Question

The surface charge density on an infinite charged plane is $-2.0\times {10}^{-6}C/m^2$ . A proton is shot straight away from the plane at $2.0\times {10}^{6}m/s$. How far does the proton travel before reaching its turning point?

Short answer

The proton travels$\mathbf{18}\mathbf{}\mathit{c}\mathit{m}$ before reaching its turning point .

Step-by-step solution

Given information and formula used

Given :

The surface charge density on the infinite charged plane : $-2.0\times {10}^{-6}C/m^2$

Proton shot straight away at the speed : $2.0\times {10}^{6}m/s$

Theory used :

The Electric field owing to an infinite plane is calculated as follows:

$E=\frac{\sigma }{2{\epsilon }_0}$

Newton's law :

$\frac{1}{2}m({\left(v_f\right)}^2–{\left(v_i\right)}^2)=qEd$

Calculating how far the proton travels before reaching its turning point 

Due to the action of the infinite plane's electric field, this proton will come to a halt before returning.

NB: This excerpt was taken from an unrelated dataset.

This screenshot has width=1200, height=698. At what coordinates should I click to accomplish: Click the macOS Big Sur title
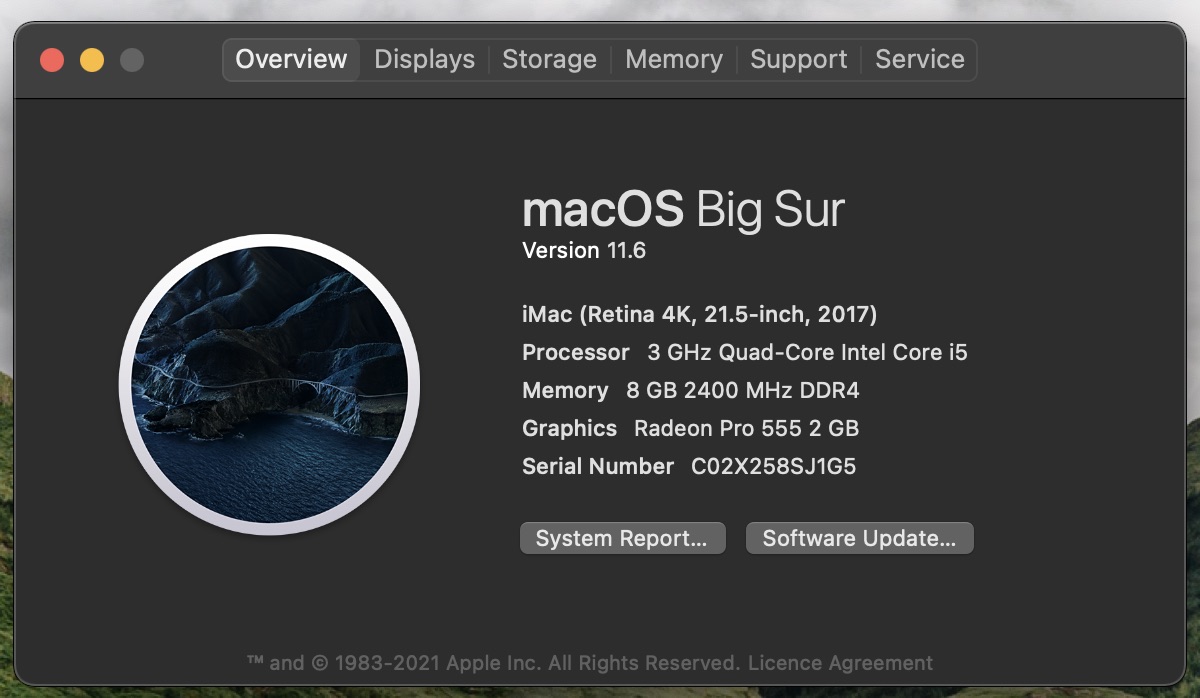[683, 209]

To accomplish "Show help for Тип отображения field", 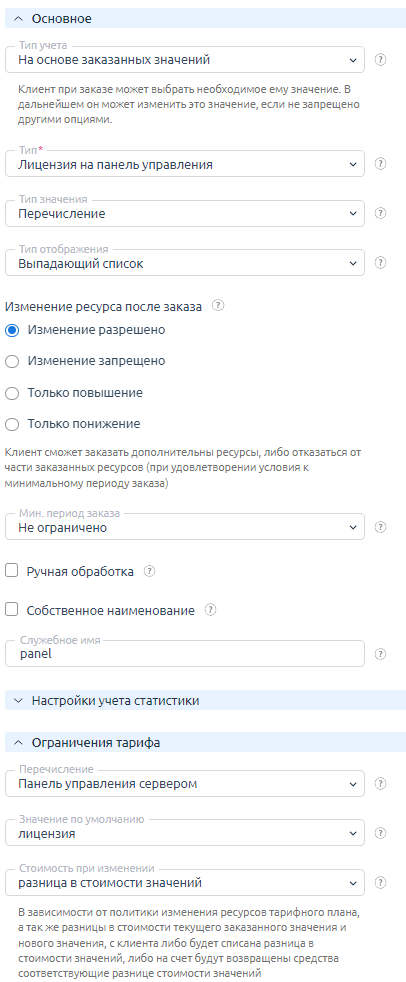I will (380, 263).
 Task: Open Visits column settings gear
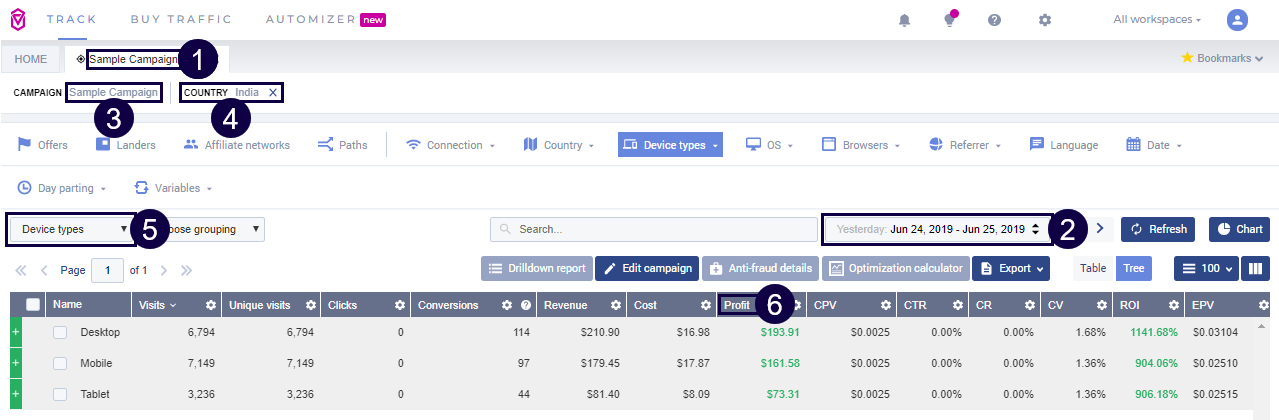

We can compute the distance it goes before turning back using conservation of energy :

$$\begin{gathered} \frac{1}{2}m({\left(v_f\right)}^2–{\left(v_i\right)}^2)=qEd \\ \Rightarrow d=\frac{m({\left(v_f\right)}^2–{\left(v_i\right)}^2)}{2qE} \\ =\frac{m({\left(v_f\right)}^2–{\left(v_i\right)}^2)}{2q(\sigma /2{\epsilon }_0)} \\ =\frac{(1.67x{10}^{-27}kg)(0-{(2.0x{10}^{6}m/s)}^2)(8.854x{10}^{-12}{C}^2/N·m^2)}{\left(1.6x{10}^{-19}C\right)(2.0x{10}^{-6}C/m^2)} \\ \Rightarrow d=\boxed{\mathbf{18}\mathbf{}\mathit{c}\mathit{m}} \end{gathered}$$